» Task to complete
All of the data below is to be printed again exactly.
# # # # #
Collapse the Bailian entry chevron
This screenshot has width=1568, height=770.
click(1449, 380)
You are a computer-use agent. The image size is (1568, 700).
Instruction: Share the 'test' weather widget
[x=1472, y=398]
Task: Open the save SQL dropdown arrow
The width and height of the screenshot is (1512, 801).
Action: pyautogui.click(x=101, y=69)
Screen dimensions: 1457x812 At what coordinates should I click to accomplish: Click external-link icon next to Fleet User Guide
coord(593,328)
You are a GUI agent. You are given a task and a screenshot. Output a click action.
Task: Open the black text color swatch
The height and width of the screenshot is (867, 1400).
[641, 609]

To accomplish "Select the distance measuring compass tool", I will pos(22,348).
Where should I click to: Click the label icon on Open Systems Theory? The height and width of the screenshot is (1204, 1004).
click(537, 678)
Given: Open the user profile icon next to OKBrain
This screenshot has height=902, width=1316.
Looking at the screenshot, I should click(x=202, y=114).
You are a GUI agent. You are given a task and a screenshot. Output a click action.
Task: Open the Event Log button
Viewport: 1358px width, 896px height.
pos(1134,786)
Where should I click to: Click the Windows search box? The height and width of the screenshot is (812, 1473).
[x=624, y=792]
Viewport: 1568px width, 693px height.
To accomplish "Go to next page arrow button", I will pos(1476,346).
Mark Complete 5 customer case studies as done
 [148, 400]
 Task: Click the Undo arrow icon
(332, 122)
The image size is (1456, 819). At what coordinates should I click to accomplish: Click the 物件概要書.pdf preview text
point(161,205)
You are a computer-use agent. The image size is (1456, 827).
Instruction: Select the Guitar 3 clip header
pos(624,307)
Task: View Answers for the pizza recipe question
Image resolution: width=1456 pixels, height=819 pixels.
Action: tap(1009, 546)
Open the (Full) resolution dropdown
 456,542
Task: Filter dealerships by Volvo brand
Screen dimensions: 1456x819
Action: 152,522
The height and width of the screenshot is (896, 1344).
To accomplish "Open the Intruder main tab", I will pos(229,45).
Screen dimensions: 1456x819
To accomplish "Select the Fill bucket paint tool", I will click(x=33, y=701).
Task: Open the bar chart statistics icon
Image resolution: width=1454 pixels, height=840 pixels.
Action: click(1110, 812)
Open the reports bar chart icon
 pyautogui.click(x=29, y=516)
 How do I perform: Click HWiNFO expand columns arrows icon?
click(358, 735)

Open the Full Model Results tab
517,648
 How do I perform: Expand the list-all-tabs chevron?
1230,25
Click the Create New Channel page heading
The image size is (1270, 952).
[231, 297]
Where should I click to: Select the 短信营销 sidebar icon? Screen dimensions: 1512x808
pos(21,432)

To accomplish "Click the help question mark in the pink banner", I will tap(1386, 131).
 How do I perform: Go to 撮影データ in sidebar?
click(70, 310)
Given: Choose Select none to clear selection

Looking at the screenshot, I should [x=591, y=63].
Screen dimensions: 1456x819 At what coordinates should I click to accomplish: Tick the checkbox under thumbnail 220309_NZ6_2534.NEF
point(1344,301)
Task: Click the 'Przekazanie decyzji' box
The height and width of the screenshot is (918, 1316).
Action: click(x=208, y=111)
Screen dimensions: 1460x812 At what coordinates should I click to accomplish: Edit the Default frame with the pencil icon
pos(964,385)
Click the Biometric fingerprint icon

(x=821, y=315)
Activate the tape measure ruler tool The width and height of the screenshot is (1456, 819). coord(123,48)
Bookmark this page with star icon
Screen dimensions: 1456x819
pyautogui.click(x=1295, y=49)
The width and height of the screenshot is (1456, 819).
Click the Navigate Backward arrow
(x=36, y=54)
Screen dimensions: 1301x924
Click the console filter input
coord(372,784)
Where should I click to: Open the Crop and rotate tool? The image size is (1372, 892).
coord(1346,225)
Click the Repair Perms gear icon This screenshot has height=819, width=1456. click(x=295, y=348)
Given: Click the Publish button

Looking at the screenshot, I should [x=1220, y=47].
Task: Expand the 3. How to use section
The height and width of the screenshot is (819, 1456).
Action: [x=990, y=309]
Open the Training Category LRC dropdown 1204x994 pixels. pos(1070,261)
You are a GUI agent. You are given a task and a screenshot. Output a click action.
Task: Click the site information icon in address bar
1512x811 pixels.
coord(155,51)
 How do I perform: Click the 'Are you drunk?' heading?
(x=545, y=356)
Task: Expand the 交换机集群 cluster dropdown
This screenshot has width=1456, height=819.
# # # # #
» Result
Collapse the Bailian entry chevron
This screenshot has width=1568, height=770.
click(1449, 380)
You are a computer-use agent. The image size is (1568, 700).
Instruction: Share the 'test' weather widget
[x=1472, y=398]
Task: Open the save SQL dropdown arrow
The width and height of the screenshot is (1512, 801).
Action: pyautogui.click(x=101, y=69)
Screen dimensions: 1457x812 At what coordinates should I click to accomplish: Click external-link icon next to Fleet User Guide
coord(593,328)
You are a GUI agent. You are given a task and a screenshot. Output a click action.
Task: Open the black text color swatch
The height and width of the screenshot is (867, 1400).
[641, 609]

To accomplish "Select the distance measuring compass tool", I will pos(22,348).
Where should I click to: Click the label icon on Open Systems Theory? The height and width of the screenshot is (1204, 1004).
click(537, 678)
Given: Open the user profile icon next to OKBrain
This screenshot has height=902, width=1316.
Looking at the screenshot, I should click(x=202, y=114).
You are a GUI agent. You are given a task and a screenshot. Output a click action.
Task: Open the Event Log button
Viewport: 1358px width, 896px height.
pos(1134,786)
Where should I click to: Click the Windows search box? The height and width of the screenshot is (812, 1473).
[x=624, y=792]
Viewport: 1568px width, 693px height.
To accomplish "Go to next page arrow button", I will pos(1476,346).
Mark Complete 5 customer case studies as done
 [148, 400]
 Task: Click the Undo arrow icon
(332, 122)
The image size is (1456, 819). At what coordinates should I click to accomplish: Click the 物件概要書.pdf preview text
point(161,205)
You are a computer-use agent. The image size is (1456, 827).
Instruction: Select the Guitar 3 clip header
pos(624,307)
Task: View Answers for the pizza recipe question
Image resolution: width=1456 pixels, height=819 pixels.
Action: tap(1009, 546)
Open the (Full) resolution dropdown
 456,542
Task: Filter dealerships by Volvo brand
Screen dimensions: 1456x819
Action: 152,522
The height and width of the screenshot is (896, 1344).
To accomplish "Open the Intruder main tab", I will pos(229,45).
Screen dimensions: 1456x819
To accomplish "Select the Fill bucket paint tool", I will click(x=33, y=701).
Task: Open the bar chart statistics icon
Image resolution: width=1454 pixels, height=840 pixels.
Action: click(1110, 812)
Open the reports bar chart icon
 pyautogui.click(x=29, y=516)
 How do I perform: Click HWiNFO expand columns arrows icon?
click(358, 735)

Open the Full Model Results tab
517,648
 How do I perform: Expand the list-all-tabs chevron?
1230,25
Click the Create New Channel page heading
The image size is (1270, 952).
[231, 297]
Where should I click to: Select the 短信营销 sidebar icon? Screen dimensions: 1512x808
pos(21,432)

To accomplish "Click the help question mark in the pink banner", I will tap(1386, 131).
 How do I perform: Go to 撮影データ in sidebar?
click(70, 310)
Given: Choose Select none to clear selection

Looking at the screenshot, I should [x=591, y=63].
Screen dimensions: 1456x819 At what coordinates should I click to accomplish: Tick the checkbox under thumbnail 220309_NZ6_2534.NEF
point(1344,301)
Task: Click the 'Przekazanie decyzji' box
The height and width of the screenshot is (918, 1316).
Action: click(x=208, y=111)
Screen dimensions: 1460x812 At what coordinates should I click to accomplish: Edit the Default frame with the pencil icon
pos(964,385)
Click the Biometric fingerprint icon

(x=821, y=315)
Activate the tape measure ruler tool The width and height of the screenshot is (1456, 819). coord(123,48)
Bookmark this page with star icon
Screen dimensions: 1456x819
pyautogui.click(x=1295, y=49)
The width and height of the screenshot is (1456, 819).
Click the Navigate Backward arrow
(x=36, y=54)
Screen dimensions: 1301x924
Click the console filter input
coord(372,784)
Where should I click to: Open the Crop and rotate tool? The image size is (1372, 892).
coord(1346,225)
Click the Repair Perms gear icon This screenshot has height=819, width=1456. click(x=295, y=348)
Given: Click the Publish button

Looking at the screenshot, I should [x=1220, y=47].
Task: Expand the 3. How to use section
The height and width of the screenshot is (819, 1456).
Action: [x=990, y=309]
Open the Training Category LRC dropdown 1204x994 pixels. pos(1070,261)
You are a GUI agent. You are given a task and a screenshot. Output a click action.
Task: Click the site information icon in address bar
1512x811 pixels.
coord(155,51)
 How do I perform: Click the 'Are you drunk?' heading?
(x=545, y=356)
Task: Expand the 交换机集群 cluster dropdown
This screenshot has width=1456, height=819.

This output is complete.